It’s that time of year again. The Royal College of Nursing’s annual congress is upon us and by the time you read this Andrew Lansley will have inevitably endured a frosty reception from delegates.

The health secretary’s failure to address the full conference in 2011 coupled with his unpopular Health and Social Care Bill – now act – were only going to make his task more difficult this year.

Much has happened since last year’s conference, the majority as gloomy as most of this spring’s weather. The wrangle over NHS pensions appears to be almost over, with ministers apparently in the box seat to force through their “final offer”. And the first sparring has begun over what unions see as the real battleground, Agenda for Change. This all comes against a background of an overall pay freeze for most NHS nursing staff and the loss of posts.

Latest figures from the RCN’s Frontline First campaign suggested 26,300 NHS posts had gone in the two years to April with a further 34,700 at risk over the next three years.
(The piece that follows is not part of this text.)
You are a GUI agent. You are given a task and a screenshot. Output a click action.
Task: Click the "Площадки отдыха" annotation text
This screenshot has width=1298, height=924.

But this week we report on a glimmer of sunshine, in the West Midlands. Sandwell and West Birmingham Hospitals Trust is introducing ward matrons. Rather than a “bring back matron” headline grabber, the trust sees it as a way of boosting nurse leadership without losing any clinical capacity. The trust estimates the move will cost nearly £700,000 a year in extra staffing costs, but hopes to save much more than this through better patient outcomes.
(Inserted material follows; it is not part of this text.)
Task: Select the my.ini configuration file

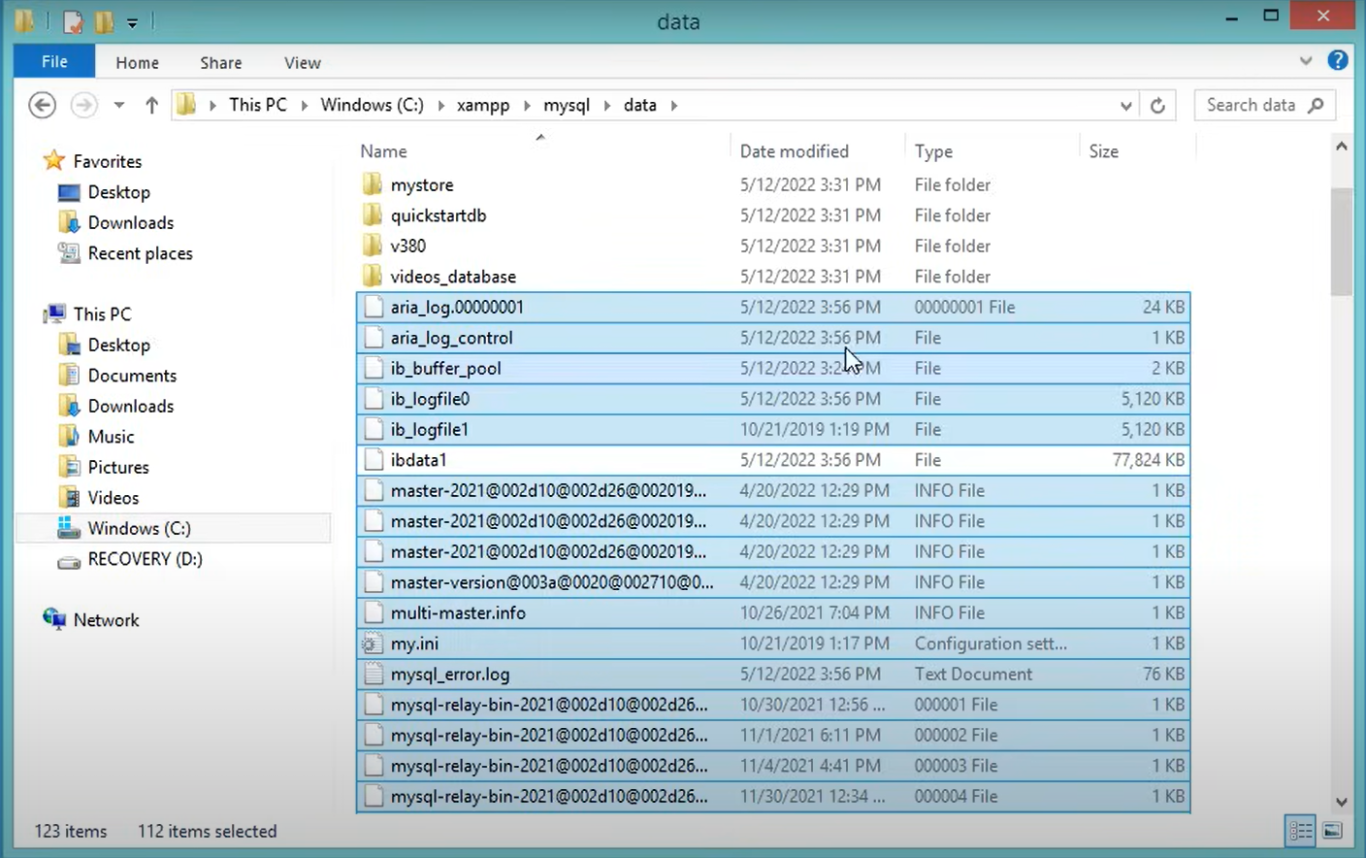Action: [415, 643]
This is the sort of forward thinking that the NHS needs. Rather than viewing cuts to the staff pay bill as the path of least resistance for quick financial gain, managers should seek to make savings through better care standards by investing in skilled nurses. This would be better for staff, better for patients, better for everyone.

There are also other crumbs of comfort. The Nursing and Care Quality Forum has begun its work. Although it is easy to be cynical about the forum’s political birth, its members seem serious and focused about helping nursing during a difficult period. They should take note of what Sandwell and West Birmingham is doing.

Also, in a few weeks, a new chief nursing officer for England will take up her appointment full time. Jane Cummings is already starting to speak out on issues such as pride in nursing, and is a passionate advocate of nurses leading improvements in care.

If you are at congress, I hope you are having a good one. And to everyone, a belated happy Nurses’ Day.

steve.ford@emap.com. Follow me on Twitter @SteveJFord

Readers' comments (2)

  • I would also suggest that once you have produced the 'skilled nurse' - you utilise those skills regularly so that they are maintained and supported.

    I am very clinically very underused in my own job and could do so much more if there were less paperwork that also needed my attention!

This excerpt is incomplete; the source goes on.